Jurgen Schmidhuber has an interesting perspective on the rewarding aspects of art and music.
To paraphrase, "Artists (and observers of art) get rewarded for making (and observing) novel patterns: data that is neither arbitrary (like incompressible random white noise) nor regular in an already known way, but regular in way that is new with respect to the observer's current knowledge, yet learnable (that is, after learning fewer computational resources are needed to encode the data)".
In other words, enjoyment of art is about learning (easy) patterns. Schmidhuber likens "fun" to the improvement of an observer's ability to compress a scene.
I wonder how much our sense of aesthetics has to do with the perceived scarcity or effort of creation needed. I remember the first HDR photos looked absolutely mind-blowing to me, but now, as the process has been automated and is ubiquitous, it just looks tacky.
Here goes: Aesthetic Theory is a posthumous book by German philosopher Theodore Adorno and is one of the most important works on aesthetics in 20th century philosophy. In it, he combines elements from Kant, Hegel and Marx. From Kant's 1790 work, Critique of Judgement, he draws on the idea of the Sublime and the notion that art has formal autonomy (which Adorno modifies). From Hegel, he takes a dialectical understanding of the ultimate goal or aim of art, and from Marx he approaches art as being inseparable from society as a whole.
He shows how art has a semi-autonomous 'truth-content' (a la Kant), but one that is always the product and embodiment of unresolved contradictions within the larger social fabric. (a la Hegel, and more so Marx).
Returning to the NVidia article at the root of this thread, this passage pops out as problematic (certainly for Adorno, but also in general): "In our case, we use supervised machine learning, with a dataset of photographs pre-categorized as aesthetically pleasing or not." There is a real sense of question-begging going on here. And Adorno would say that this approach forecloses the very fact that the definitional boundaries of these categories are constantly shifting and lack any real social stability.
Author here. Just to clarify, motive of this work is to ease curation, with the massive amount of content being created; but by no means an attempt at creativity or originality.
The work is not at all contradictory to Adorno, especially in the sense that it is explicitly trying to as non-reductionist as possible, and assuming notion of aesthetics is a dynamic entity .
There is a finite pattern in the dataset; more interesting, it has its interesting share of subtleties ( for example, as opposed to a image classification problems), and the technological question is whether we can capture these.

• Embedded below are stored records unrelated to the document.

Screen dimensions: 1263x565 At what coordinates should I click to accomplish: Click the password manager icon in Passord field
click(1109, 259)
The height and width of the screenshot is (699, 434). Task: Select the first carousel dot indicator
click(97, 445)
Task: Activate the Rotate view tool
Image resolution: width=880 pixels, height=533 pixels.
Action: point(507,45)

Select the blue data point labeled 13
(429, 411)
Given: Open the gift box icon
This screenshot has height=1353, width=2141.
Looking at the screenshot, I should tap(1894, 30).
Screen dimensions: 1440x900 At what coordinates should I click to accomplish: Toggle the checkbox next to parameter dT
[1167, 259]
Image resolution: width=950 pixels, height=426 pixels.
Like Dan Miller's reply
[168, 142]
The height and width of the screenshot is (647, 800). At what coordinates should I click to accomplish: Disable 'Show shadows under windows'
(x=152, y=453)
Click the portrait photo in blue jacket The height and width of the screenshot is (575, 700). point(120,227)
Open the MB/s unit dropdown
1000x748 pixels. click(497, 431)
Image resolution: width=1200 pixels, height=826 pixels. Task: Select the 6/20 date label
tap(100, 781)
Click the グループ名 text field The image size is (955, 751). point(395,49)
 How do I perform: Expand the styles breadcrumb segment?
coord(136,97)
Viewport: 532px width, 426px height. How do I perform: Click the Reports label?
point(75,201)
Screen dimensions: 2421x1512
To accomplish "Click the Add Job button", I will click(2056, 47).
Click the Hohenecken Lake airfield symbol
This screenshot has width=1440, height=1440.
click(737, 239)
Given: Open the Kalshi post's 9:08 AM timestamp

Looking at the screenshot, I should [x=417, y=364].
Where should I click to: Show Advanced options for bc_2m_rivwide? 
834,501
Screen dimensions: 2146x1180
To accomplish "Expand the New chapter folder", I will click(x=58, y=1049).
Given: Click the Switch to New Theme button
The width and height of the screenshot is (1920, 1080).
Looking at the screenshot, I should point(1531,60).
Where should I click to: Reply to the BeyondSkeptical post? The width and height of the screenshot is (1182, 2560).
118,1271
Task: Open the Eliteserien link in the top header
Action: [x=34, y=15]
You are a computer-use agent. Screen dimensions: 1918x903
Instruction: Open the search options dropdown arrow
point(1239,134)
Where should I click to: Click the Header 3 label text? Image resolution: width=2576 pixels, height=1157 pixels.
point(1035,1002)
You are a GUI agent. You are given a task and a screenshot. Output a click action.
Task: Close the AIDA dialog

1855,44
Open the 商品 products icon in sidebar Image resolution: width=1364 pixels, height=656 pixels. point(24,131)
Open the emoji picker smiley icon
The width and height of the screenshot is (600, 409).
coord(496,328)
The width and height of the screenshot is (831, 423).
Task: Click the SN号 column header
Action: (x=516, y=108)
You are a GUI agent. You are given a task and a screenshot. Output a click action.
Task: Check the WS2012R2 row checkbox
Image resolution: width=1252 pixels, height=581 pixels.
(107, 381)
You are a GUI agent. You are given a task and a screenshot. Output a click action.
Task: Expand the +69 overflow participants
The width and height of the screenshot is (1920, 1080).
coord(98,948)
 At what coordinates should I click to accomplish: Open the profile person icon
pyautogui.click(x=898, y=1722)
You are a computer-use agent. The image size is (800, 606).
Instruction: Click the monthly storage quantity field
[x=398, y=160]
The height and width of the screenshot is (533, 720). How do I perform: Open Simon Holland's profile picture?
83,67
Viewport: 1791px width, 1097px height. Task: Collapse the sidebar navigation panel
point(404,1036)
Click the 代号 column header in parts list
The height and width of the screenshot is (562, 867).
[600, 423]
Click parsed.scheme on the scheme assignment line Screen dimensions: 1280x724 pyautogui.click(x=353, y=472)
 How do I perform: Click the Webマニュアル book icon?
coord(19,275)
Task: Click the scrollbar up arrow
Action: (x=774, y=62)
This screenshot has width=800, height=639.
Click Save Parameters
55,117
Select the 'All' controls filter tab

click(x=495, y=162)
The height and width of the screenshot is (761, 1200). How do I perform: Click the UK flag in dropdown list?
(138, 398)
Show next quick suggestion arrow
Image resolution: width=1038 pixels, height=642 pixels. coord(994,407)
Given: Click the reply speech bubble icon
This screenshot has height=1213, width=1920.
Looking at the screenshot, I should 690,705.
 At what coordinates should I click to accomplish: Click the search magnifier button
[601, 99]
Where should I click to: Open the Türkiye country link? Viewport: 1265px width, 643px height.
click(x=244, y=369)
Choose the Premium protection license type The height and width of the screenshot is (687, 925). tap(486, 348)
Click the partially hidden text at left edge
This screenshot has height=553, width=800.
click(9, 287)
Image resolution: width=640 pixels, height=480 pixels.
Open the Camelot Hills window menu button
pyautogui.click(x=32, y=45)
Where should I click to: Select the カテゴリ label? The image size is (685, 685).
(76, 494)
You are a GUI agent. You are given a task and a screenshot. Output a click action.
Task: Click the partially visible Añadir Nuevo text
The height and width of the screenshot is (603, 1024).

But there is another interesting data question. For our work, we curated our training set with the help of expert curators. But the dataset itself is a metamorphising entity; i.e. it is subject to revision ( it is a continuous process for us at the moment), but more interestingly it is a chance for open debate between our curators. In some sense, technology allow to codify and challenge our notion of aesthetics ( especially with the evolution in our training sets) at a given point of time.
Thanks for the followup. I enjoyed reading the article and it is a very interesting project and a great effort. I did read at the end that it was about how to amplify the efforts of the human curators -- a great problem to tackle.
A better title would have been "Using ML to rank and classify images according to aesthetics." Which in itself is quite impressive. But nowhere do we see indications that these algorithms "understand" the images, in any meaningful sense.
The author here. I used the term "understanding", not as in machines understanding the images, but more as scientific attempt in understanding aesthetics. ( <snippet from the text>"empowering me to develop systems for understanding images from a computational and scientific perspective"</snippet ends> ).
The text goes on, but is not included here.